Le couloir des exilés dont il est ici question n'a pas de sortie. Il est celui où se trouvent faits comme des rats ceux que les convulsions politiques ou religieuses ou tout bonnement la misère ont jetés sur les routes qui mènent à des contrées florissantes. Où  la montée de  la précarité et la vulgate économique du  moment transforment les migrants en indésirables. Au début c'est l'écrivain afghan Atiq Rahimi qui détaille sa trajectoire. laquelle en dit long sur l'inhumanité de nos temps. Par les voix de l'acteur Marcel Bozonnet et et de la chanteuse Nawel Ben Kraiem d'autres récits surgissent tout aussi accablants.
Le texte du spectacle a été remodelé à partir d'un essai de l'anthropologue Michel Agier. Ce travail, qu'on ne  peut que trouver magistral car évitant  tout apitoiement il est d'une rigueur qui enchante, a été accompli par la journaliste Catherine Portevin et l'auteur lui même.  Une citation de Kafka et un extrait  du roman de Marie NDiaye "Trois femmes puissantes" où une jeune réfugiée africaine qui après d'aberrantes péripéties découvre soudain qu'elle en a fini avec la vie, élargissent davantage encore le propos.

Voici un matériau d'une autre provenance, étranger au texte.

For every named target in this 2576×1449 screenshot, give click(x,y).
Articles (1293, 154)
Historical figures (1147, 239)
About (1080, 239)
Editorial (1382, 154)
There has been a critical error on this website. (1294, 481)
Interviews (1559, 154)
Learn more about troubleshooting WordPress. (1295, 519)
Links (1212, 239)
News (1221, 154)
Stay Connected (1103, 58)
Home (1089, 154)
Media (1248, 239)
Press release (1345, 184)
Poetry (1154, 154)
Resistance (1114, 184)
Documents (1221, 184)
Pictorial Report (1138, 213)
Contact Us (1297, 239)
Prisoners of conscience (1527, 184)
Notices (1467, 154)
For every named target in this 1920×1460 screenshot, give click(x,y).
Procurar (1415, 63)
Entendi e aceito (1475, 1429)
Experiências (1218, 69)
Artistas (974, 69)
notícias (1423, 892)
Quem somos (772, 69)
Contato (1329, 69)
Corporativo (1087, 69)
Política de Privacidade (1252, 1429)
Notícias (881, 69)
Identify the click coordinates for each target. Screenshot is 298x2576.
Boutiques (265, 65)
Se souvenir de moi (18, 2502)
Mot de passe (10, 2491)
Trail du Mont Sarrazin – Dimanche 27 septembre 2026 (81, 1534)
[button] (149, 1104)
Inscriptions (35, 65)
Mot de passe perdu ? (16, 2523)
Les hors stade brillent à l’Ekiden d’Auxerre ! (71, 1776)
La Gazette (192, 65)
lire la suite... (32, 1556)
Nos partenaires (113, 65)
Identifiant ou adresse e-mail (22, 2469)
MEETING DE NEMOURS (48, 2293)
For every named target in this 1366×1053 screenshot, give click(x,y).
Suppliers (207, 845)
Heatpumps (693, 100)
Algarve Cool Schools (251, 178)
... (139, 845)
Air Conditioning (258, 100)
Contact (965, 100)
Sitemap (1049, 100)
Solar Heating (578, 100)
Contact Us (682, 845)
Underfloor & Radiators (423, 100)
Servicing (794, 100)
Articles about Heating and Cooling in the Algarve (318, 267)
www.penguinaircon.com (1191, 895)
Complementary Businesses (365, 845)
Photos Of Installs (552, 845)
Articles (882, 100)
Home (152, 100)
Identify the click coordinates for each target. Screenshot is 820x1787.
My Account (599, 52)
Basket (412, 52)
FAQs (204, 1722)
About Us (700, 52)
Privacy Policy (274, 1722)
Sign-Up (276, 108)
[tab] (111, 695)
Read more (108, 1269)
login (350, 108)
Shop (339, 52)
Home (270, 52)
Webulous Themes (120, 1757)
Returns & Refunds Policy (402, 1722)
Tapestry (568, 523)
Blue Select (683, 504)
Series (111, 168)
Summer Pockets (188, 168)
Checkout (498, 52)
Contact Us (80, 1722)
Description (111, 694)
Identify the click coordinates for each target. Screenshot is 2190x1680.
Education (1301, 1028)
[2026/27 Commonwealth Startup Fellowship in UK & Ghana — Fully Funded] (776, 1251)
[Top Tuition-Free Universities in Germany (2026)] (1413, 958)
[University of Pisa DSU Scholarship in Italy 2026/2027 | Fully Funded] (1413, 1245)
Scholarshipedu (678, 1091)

Le visage maquillé de bleu Marcel Bozonnet dont la vie de comédiens est marquée par l'interprétation de prodigieux monologues incarne ces innombrables humains qui arpentent le monde sans avoir l'opportunité de se fixer. Sans presque s'arrêter il parcours en courant un couloir inhospitalier au bord duquel les spectateurs ont pris place. Sa route sans fin est parsemée de quelques objets nécessaires à sa survie. Sa prestation est de celles qui ne peuvent s'effacer de la mémoire. La scénographie de Renato Bianchi, les photographies de chercheurs d'asile de toutes origines réalisées par Sara Prestianni comme la présence de la vidéo proposée par Judith Ertel et Pierre Hubert concourent à ce que les destins évoqués inspirent, comme l'écrivit Primo Lévy, la honte d'être un homme.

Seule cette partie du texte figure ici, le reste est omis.